Estaba por guardar su libreta cuando ocurrió.
Un movimiento. Fugaz. Sutil. Apenas una contracción.
El ojo izquierdo de Garret... se movió.
Walker se congeló. Lo miró durante varios segundos, su respiración suspendida, los latidos golpeándole las sienes. Pero el cuerpo permanecía inerte, muerto, sin ojos en las cuencas. Sacudió la cabeza. "Fatiga", pensó. "Alucinación momentánea". Guardó la libreta, se quitó los guantes y salió de la sala, encontrándose con el interno a punto de cerrar.
—¿Algo nuevo? —preguntó él con voz monótona.
—Eso es información confidencial. Guarda todo y que tengas buena noche —dijo la oficial, forzando una sonrisa profesional antes de desaparecer por la puerta.
El chico soltó un suspiro. No le gustaba quedarse solo en la morgue, pero tenía que guardar los cuerpos antes de irse. Se acercó a la mesa de Kayle y, con movimientos rápidos, empujó el cuerpo hacia la cámara frigorífica. Luego se giró hacia la otra mesa.
Y se detuvo en seco.
La cabeza de Garret lo estaba mirando.
No. Eso no era posible. El cadáver había estado mirando hacia el techo. Las cuencas vacías ahora parecían fijas en él.
—¿Qué carajo...? —susurró.
Un temblor le recorrió la espalda mientras empujaba el cuerpo con nerviosismo. Abrió el cajón metálico, lo metió como pudo y lo cerró con un chirrido.
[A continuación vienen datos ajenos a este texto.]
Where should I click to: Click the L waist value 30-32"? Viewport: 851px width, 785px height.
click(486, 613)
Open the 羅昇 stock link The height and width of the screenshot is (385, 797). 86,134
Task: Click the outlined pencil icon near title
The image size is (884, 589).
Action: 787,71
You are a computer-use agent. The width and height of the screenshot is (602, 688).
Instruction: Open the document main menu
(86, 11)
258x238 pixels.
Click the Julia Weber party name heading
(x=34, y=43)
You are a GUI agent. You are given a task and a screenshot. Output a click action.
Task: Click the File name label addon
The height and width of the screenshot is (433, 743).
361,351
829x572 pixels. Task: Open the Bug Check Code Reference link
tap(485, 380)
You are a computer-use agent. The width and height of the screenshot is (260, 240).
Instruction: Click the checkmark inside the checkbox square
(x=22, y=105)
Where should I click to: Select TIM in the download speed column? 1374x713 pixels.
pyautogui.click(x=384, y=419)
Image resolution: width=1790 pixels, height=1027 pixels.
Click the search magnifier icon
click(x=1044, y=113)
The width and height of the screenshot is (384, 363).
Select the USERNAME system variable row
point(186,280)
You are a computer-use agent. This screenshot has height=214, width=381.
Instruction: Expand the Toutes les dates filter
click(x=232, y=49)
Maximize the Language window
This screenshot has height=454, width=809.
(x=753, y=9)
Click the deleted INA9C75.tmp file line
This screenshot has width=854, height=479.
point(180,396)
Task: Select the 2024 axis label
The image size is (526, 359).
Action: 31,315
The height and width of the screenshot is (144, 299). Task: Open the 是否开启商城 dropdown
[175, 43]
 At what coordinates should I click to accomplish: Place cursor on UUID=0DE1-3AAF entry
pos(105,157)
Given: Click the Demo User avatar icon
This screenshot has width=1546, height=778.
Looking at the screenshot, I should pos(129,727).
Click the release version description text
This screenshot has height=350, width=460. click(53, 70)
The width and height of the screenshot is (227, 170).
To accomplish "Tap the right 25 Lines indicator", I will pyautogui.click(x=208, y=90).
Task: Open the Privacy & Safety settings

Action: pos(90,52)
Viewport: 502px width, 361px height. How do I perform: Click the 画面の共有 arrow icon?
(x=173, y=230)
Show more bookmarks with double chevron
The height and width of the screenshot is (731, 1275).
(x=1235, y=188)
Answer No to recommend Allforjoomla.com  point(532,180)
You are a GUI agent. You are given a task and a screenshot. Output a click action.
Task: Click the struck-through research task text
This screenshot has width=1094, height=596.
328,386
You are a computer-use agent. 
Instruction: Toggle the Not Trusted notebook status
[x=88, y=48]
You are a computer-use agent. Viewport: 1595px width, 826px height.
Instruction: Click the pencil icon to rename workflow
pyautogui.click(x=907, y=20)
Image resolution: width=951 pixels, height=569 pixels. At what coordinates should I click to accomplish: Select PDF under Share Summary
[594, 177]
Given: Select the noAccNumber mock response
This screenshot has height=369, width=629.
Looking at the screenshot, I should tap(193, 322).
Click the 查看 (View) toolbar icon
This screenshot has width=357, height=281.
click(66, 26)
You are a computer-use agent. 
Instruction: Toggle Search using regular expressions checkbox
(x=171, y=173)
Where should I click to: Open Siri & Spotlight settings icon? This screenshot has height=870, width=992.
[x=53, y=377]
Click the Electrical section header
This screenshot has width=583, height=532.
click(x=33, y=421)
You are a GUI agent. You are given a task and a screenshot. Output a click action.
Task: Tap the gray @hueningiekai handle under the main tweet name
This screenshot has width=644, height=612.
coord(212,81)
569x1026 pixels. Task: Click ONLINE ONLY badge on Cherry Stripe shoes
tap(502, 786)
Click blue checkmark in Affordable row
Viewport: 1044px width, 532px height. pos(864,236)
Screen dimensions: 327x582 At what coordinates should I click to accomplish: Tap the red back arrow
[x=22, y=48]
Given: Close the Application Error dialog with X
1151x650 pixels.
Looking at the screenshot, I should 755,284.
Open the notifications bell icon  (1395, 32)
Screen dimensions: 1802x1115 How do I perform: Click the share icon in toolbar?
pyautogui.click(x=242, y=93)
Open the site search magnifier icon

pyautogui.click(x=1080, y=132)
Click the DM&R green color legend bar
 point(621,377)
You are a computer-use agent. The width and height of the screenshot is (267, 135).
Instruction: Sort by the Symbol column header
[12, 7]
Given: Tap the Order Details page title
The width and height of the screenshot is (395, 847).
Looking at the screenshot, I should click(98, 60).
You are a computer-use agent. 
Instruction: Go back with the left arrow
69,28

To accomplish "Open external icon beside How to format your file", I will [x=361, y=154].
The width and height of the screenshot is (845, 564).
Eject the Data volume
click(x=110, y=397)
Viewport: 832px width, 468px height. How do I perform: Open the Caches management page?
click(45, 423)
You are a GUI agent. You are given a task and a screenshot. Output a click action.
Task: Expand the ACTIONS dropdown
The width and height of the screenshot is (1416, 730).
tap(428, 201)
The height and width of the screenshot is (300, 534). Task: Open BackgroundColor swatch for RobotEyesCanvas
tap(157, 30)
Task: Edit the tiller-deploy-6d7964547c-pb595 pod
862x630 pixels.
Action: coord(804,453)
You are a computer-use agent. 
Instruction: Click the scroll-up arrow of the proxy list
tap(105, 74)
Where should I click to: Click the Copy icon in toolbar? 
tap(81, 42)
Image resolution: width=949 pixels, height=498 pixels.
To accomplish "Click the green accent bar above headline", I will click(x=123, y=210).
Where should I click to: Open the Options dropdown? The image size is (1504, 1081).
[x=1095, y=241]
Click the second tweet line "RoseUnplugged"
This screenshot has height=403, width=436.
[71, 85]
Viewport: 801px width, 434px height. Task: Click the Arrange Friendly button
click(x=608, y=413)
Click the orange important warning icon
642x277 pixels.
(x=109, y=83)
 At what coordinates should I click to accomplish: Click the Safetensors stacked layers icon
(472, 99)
Estaba por marcharse cuando un sonido sordo le heló la sangre.
Goteo.
Volteó lentamente. Una gota espesa y negra le cayó sobre el hombro desde el techo.
Alzó la mirada.
Y lo vio.
Un chico de rastas rubias, piel demasiado pálida y ojos vacíos lo observaba desde el techo, suspendido como una sombra demoníaca. No parpadeaba. No respiraba. No era humano.
El interno gritó. Pero el sonido se perdió en la oscuridad cuando algo cayó sobre él.
Minutos después, el cuerpo del chico yacía inerte sobre el suelo frío, en la misma posición en la que encontró a los otros dos.
Venas negras.
Sin ojos.
Y el mismo líquido viscoso saliendo de su boca.